Finis de rêvasser. J'envoie un message à mon père pour dire que je rentre et commence à redescendre de la petite bute où j'étais cachée, comme une enfant.
Je cours, sautille, pour aller plus vite. Je jette un rapide coup d'œil vers la mer dont je me rapproche et m'arrête nette.
Quelques-unes de mes mèches de cheveux passent devant mes yeux immobiles.Dans un coin isolé, près d'énormes rochers où aiment jouer les enfants, une jeune femme est là, debout, les cheveux brun dans le vent, le dos droit, la tête haute, face à la mer mouvementée, agitée, occupée.
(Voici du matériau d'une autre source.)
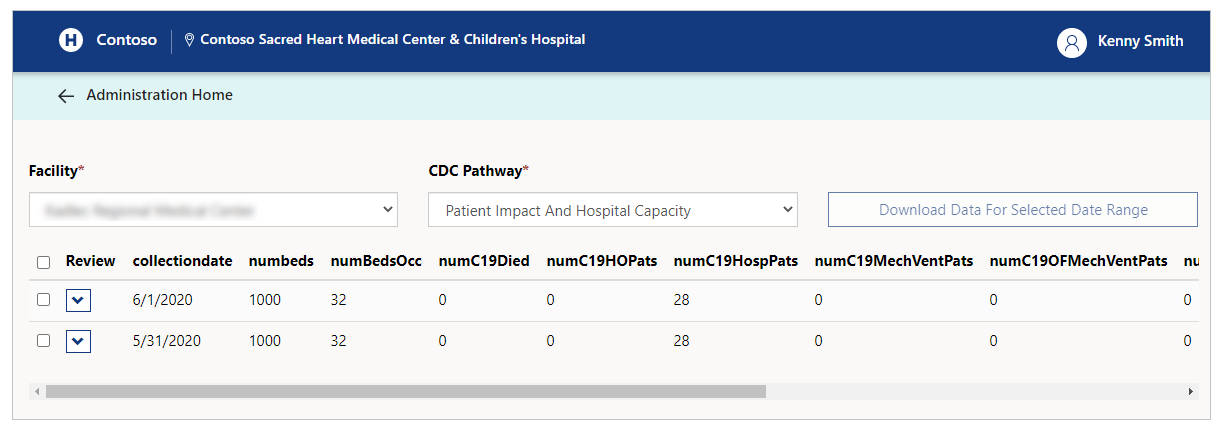Image resolution: width=1228 pixels, height=438 pixels.
Task: Click the collectiondate column header
Action: tap(182, 262)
Elle est silencieuse, seule. Son dos me fais face. Elle a un pantalon blanc, un débardeur jaune pastel, quelques bracelets et probablement un collier, une chaîne.
Je ne sais pourquoi... Mais la perfection de son corps m'attire, m'hypnotise, m'éblouie. Sa taille est fine, ses jambes grandes, ses bras bronzés. Ses formes au niveau de la poitrine, des cuisses et des fessiers sont parfaites tout comme sa taille.Je reste là, dix mètres derrière elle, mon regard noisette plongé dans son dos parfaitement sculpté, ses cheveux si longs et si resplendissants. C'est quand je vois des personnes qui, même de dos, sont des perfections que je me rend compte à quel point je suis ordinaire.
Elle est belle. Elle est grande. Elle attire les regards.Moi, je suis si fine qu'une brise m'emporte...
Je complexe non seulement de mon visage mais de mon corps tout entier ! Quand j'avais quatorze ans, des vergetures ont fait leurs apparitions sur mes fesses et mes cuisses, maintenant elles se voient moins, mais c'est le genre de choses que je ne pourrais jamais montrer. Finis les expositions en bikini comme toutes les femmes de XXIe siècle !
Et puis d'abord, je n'ai jamais compris le principe d'autant se dénuder pour se baigner. Surtout les filles quoi ! Pourquoi les garçons ne se couvrent pas les pectoraux aussi ?En la regardant j'oublie l'heure tardive qui m'a forcée à descendre de ma cachette. J'allais partir mais elle se retourne soudainement vers moi, elle me regarde.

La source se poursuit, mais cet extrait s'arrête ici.